◆ **Work to be completed**
For the entries below, the result should be an exact transcription of the lines from the one with "Given: Click the GF column header" up to and including the one with "Screen dimensions: 985x513", and only those.

◆ **Data shown**

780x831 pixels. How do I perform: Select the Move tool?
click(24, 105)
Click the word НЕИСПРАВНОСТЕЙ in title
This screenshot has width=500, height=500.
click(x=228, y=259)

--

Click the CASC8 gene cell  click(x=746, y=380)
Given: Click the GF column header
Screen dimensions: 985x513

◆ **Result of the task**
Given: Click the GF column header
Screen dimensions: 985x513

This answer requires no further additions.